From Masahiko Sawada
Subject Re: maintenance_work_mem used by Vacuum
Date
Msg-id CAD21AoBQDWLRJew6iCztmhmA4bVhtq7jgp1FeKVnX07_JdoT-g@mail.gmail.com
Whole thread Raw
In response to Re: maintenance_work_mem used by Vacuum  (Amit Kapila <amit.kapila16@gmail.com>)
Responses Re: maintenance_work_mem used by Vacuum
List pgsql-hackers
On Thu, Oct 10, 2019 at 6:38 PM Amit Kapila <amit.kapila16@gmail.com> wrote:
>
> On Thu, Oct 10, 2019 at 2:10 PM Masahiko Sawada <sawada.mshk@gmail.com> wrote:
> >
> > On Thu, Oct 10, 2019 at 3:36 PM Amit Kapila <amit.kapila16@gmail.com> wrote:
> > >
> > > On Thu, Oct 10, 2019 at 9:58 AM Masahiko Sawada <sawada.mshk@gmail.com> wrote:
> > > >
> > > > On Wed, Oct 9, 2019 at 7:12 PM Dilip Kumar <dilipbalaut@gmail.com> wrote:
> > > > >
> > > > > I think the current situation is not good but if we try to cap it to
> > > > > maintenance_work_mem + gin_*_work_mem then also I don't think it will
> > > > > make the situation much better.  However, I think the idea you
> > > > > proposed up-thread[1] is better.  At least the  maintenance_work_mem
> > > > > will be the top limit what the auto vacuum worker can use.
> > > > >
> > > >
> > > > I'm concerned that there are other index AMs that could consume more
> > > > memory like GIN. In principle we can vacuum third party index AMs and
> > > > will be able to even parallel vacuum them. I  expect that
> > > > maintenance_work_mem is the top limit of memory usage of maintenance
> > > > command but actually it's hard to set the limit to memory usage of
> > > > bulkdelete and cleanup by the core. So I thought that since GIN is the
> > > > one of the index AM it can have a new parameter to make its job
> > > > faster. If we have that parameter it might not make the current
> > > > situation much better but user will be able to set a lower value to
> > > > that parameter to not use the memory much while keeping the number of
> > > > index vacuums.
> > > >
> > >
> > > I can understand your concern why dividing maintenance_work_mem for
> > > vacuuming heap and cleaning up the index might be tricky especially
> > > because of third party indexes, but introducing new Guc isn't free
> > > either.  I think that should be the last resort and we need buy-in
> > > from more people for that.  Did you consider using work_mem for this?
> >
> > Yeah that seems work too.
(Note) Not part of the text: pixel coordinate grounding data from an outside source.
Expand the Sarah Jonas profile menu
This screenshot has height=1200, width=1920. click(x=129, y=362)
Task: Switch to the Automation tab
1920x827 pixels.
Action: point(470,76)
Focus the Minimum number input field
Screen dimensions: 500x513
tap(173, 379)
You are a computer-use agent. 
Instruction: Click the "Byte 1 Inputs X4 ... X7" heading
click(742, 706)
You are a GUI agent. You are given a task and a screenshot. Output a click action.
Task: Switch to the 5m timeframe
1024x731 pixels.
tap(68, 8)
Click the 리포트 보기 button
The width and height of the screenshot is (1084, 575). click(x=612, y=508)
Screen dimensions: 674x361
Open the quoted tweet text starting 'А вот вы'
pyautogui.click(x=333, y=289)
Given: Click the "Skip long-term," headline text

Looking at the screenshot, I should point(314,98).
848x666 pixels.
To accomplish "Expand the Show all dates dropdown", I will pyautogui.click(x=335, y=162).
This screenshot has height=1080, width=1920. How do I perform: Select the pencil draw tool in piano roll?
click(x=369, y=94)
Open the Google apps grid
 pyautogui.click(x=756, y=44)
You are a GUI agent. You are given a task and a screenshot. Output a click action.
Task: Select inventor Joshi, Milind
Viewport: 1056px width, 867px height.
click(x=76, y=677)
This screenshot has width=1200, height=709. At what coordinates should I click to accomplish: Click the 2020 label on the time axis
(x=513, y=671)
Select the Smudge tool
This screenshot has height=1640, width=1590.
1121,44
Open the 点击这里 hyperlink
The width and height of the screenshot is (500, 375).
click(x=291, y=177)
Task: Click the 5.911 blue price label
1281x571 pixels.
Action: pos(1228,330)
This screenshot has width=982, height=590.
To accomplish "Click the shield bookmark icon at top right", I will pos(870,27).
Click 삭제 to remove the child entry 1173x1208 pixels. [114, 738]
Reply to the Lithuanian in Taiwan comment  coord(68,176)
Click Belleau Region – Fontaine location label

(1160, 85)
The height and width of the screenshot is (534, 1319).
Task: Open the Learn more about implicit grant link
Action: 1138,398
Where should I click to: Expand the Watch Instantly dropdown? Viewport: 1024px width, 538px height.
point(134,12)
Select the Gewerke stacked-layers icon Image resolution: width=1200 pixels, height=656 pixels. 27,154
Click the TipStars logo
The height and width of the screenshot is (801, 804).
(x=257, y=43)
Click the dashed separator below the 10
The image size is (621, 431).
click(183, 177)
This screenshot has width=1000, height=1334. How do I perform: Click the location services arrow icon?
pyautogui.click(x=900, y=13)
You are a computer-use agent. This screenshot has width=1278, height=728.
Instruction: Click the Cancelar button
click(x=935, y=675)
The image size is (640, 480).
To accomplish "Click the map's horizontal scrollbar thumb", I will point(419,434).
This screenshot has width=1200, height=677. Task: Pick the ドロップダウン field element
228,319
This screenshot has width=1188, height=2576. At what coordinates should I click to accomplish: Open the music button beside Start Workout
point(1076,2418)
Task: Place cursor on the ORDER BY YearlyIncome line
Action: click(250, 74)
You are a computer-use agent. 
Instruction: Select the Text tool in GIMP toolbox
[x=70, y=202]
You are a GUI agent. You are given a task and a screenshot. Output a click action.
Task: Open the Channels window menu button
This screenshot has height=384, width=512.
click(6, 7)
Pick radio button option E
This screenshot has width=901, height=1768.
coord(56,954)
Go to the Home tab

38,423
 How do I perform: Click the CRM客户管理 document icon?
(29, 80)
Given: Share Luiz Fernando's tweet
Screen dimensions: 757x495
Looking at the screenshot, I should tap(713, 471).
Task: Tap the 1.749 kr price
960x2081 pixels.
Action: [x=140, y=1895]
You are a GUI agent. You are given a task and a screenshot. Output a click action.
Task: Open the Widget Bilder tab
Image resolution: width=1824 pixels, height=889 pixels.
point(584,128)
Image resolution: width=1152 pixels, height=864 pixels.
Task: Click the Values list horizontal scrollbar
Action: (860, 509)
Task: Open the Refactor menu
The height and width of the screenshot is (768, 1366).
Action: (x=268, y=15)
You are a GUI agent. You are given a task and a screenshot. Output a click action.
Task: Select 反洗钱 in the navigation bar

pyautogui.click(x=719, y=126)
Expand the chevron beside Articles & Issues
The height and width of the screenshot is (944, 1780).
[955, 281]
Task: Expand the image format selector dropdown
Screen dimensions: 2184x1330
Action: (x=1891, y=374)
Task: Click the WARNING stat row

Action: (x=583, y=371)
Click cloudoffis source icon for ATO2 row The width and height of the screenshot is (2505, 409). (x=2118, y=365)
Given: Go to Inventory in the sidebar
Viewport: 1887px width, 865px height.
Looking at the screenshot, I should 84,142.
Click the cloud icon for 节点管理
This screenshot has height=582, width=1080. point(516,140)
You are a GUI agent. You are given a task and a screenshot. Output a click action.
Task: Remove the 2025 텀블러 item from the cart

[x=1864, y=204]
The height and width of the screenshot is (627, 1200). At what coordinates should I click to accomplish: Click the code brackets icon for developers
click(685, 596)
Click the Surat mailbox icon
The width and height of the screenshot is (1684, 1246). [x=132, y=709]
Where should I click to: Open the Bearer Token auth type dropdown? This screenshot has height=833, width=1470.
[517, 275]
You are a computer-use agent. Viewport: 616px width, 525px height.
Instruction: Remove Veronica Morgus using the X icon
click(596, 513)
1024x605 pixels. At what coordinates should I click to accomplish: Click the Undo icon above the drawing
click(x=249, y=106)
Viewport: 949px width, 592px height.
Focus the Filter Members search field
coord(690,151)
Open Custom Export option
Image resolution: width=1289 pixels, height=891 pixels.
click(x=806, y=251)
But I wonder if it could be the similar
> > story to gin_pending_list_limit. I mean that previously we used to use
> >  work_mem as the maximum size of GIN pending list. But we concluded
> > that it was not appropriate to control both by one GUC so we
> > introduced gin_penidng_list_limit and the storage parameter at commit
> > 263865a4
> >
>
> It seems you want to say about commit id
> a1b395b6a26ae80cde17fdfd2def8d351872f399.

Yeah thanks.

>  I wonder why they have not
> changed it to gin_penidng_list_limit (at that time
> pending_list_cleanup_size) in that commit itself?  I think if we want
> to use gin_pending_list_limit in this context then we can replace both
> work_mem and maintenance_work_mem with gin_penidng_list_limit.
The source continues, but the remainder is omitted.